»»
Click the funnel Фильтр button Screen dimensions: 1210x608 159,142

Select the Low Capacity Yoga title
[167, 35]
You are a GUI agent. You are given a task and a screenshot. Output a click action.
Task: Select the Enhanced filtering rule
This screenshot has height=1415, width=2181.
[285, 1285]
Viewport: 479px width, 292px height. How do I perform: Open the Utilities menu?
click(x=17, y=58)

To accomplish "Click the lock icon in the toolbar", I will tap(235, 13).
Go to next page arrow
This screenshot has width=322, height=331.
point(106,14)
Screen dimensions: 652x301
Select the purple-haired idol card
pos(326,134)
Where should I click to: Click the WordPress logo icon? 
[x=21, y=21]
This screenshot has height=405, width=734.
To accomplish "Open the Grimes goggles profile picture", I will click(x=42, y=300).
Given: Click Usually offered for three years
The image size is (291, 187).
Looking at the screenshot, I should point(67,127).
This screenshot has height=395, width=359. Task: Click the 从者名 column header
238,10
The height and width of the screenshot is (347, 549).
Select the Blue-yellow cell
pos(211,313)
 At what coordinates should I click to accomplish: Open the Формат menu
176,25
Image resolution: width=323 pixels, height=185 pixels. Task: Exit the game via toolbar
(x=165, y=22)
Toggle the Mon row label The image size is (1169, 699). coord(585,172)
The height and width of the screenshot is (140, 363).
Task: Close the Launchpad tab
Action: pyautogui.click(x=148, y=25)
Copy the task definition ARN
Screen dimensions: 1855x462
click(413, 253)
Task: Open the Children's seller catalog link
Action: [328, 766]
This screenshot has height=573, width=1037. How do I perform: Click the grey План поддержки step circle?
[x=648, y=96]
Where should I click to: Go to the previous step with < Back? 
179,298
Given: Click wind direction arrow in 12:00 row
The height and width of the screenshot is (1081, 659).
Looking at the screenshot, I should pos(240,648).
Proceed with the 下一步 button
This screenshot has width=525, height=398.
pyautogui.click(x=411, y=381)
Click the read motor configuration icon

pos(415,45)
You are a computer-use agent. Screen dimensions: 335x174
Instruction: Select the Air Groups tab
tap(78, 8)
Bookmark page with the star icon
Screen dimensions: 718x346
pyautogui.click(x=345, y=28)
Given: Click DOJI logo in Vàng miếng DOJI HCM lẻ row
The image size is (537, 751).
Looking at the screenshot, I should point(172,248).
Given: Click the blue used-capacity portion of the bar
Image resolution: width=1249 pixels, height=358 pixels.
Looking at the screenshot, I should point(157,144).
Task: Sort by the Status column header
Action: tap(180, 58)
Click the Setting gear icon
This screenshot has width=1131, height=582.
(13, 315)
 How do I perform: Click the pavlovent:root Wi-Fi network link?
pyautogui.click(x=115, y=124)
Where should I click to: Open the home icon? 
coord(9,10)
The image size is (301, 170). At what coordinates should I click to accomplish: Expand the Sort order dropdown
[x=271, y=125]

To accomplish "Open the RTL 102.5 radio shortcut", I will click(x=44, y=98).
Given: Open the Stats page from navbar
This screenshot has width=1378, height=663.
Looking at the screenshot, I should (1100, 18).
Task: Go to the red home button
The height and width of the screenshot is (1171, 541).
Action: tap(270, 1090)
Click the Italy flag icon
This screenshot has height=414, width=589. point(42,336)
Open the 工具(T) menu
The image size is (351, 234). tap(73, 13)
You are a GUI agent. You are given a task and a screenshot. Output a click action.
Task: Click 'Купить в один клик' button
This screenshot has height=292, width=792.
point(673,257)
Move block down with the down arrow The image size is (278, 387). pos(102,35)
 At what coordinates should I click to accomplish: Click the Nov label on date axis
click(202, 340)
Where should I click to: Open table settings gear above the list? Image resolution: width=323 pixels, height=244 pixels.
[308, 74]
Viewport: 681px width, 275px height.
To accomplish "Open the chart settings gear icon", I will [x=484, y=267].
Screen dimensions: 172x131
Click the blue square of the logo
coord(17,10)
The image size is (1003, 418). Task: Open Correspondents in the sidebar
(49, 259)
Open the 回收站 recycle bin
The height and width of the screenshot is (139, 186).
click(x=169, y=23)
««
Work required. All of the data above should be reproduced exactly, with nothing missing.

Task response.
Click the funnel Фильтр button Screen dimensions: 1210x608 159,142

Select the Low Capacity Yoga title
[167, 35]
You are a GUI agent. You are given a task and a screenshot. Output a click action.
Task: Select the Enhanced filtering rule
This screenshot has height=1415, width=2181.
[285, 1285]
Viewport: 479px width, 292px height. How do I perform: Open the Utilities menu?
click(x=17, y=58)

To accomplish "Click the lock icon in the toolbar", I will tap(235, 13).
Go to next page arrow
This screenshot has width=322, height=331.
point(106,14)
Screen dimensions: 652x301
Select the purple-haired idol card
pos(326,134)
Where should I click to: Click the WordPress logo icon? 
[x=21, y=21]
This screenshot has height=405, width=734.
To accomplish "Open the Grimes goggles profile picture", I will click(x=42, y=300).
Given: Click Usually offered for three years
The image size is (291, 187).
Looking at the screenshot, I should point(67,127).
This screenshot has height=395, width=359. Task: Click the 从者名 column header
238,10
The height and width of the screenshot is (347, 549).
Select the Blue-yellow cell
pos(211,313)
 At what coordinates should I click to accomplish: Open the Формат menu
176,25
Image resolution: width=323 pixels, height=185 pixels. Task: Exit the game via toolbar
(x=165, y=22)
Toggle the Mon row label The image size is (1169, 699). coord(585,172)
The height and width of the screenshot is (140, 363).
Task: Close the Launchpad tab
Action: pyautogui.click(x=148, y=25)
Copy the task definition ARN
Screen dimensions: 1855x462
click(413, 253)
Task: Open the Children's seller catalog link
Action: [328, 766]
This screenshot has height=573, width=1037. How do I perform: Click the grey План поддержки step circle?
[x=648, y=96]
Where should I click to: Go to the previous step with < Back? 
179,298
Given: Click wind direction arrow in 12:00 row
The height and width of the screenshot is (1081, 659).
Looking at the screenshot, I should pos(240,648).
Proceed with the 下一步 button
This screenshot has width=525, height=398.
pyautogui.click(x=411, y=381)
Click the read motor configuration icon

pos(415,45)
You are a computer-use agent. Screen dimensions: 335x174
Instruction: Select the Air Groups tab
tap(78, 8)
Bookmark page with the star icon
Screen dimensions: 718x346
pyautogui.click(x=345, y=28)
Given: Click DOJI logo in Vàng miếng DOJI HCM lẻ row
The image size is (537, 751).
Looking at the screenshot, I should point(172,248).
Given: Click the blue used-capacity portion of the bar
Image resolution: width=1249 pixels, height=358 pixels.
Looking at the screenshot, I should point(157,144).
Task: Sort by the Status column header
Action: tap(180, 58)
Click the Setting gear icon
This screenshot has width=1131, height=582.
(13, 315)
 How do I perform: Click the pavlovent:root Wi-Fi network link?
pyautogui.click(x=115, y=124)
Where should I click to: Open the home icon? 
coord(9,10)
The image size is (301, 170). At what coordinates should I click to accomplish: Expand the Sort order dropdown
[x=271, y=125]

To accomplish "Open the RTL 102.5 radio shortcut", I will click(x=44, y=98).
Given: Open the Stats page from navbar
This screenshot has width=1378, height=663.
Looking at the screenshot, I should (1100, 18).
Task: Go to the red home button
The height and width of the screenshot is (1171, 541).
Action: tap(270, 1090)
Click the Italy flag icon
This screenshot has height=414, width=589. point(42,336)
Open the 工具(T) menu
The image size is (351, 234). tap(73, 13)
You are a GUI agent. You are given a task and a screenshot. Output a click action.
Task: Click 'Купить в один клик' button
This screenshot has height=292, width=792.
point(673,257)
Move block down with the down arrow The image size is (278, 387). pos(102,35)
 At what coordinates should I click to accomplish: Click the Nov label on date axis
click(202, 340)
Where should I click to: Open table settings gear above the list? Image resolution: width=323 pixels, height=244 pixels.
[308, 74]
Viewport: 681px width, 275px height.
To accomplish "Open the chart settings gear icon", I will [x=484, y=267].
Screen dimensions: 172x131
Click the blue square of the logo
coord(17,10)
The image size is (1003, 418). Task: Open Correspondents in the sidebar
(49, 259)
Open the 回收站 recycle bin
The height and width of the screenshot is (139, 186).
click(x=169, y=23)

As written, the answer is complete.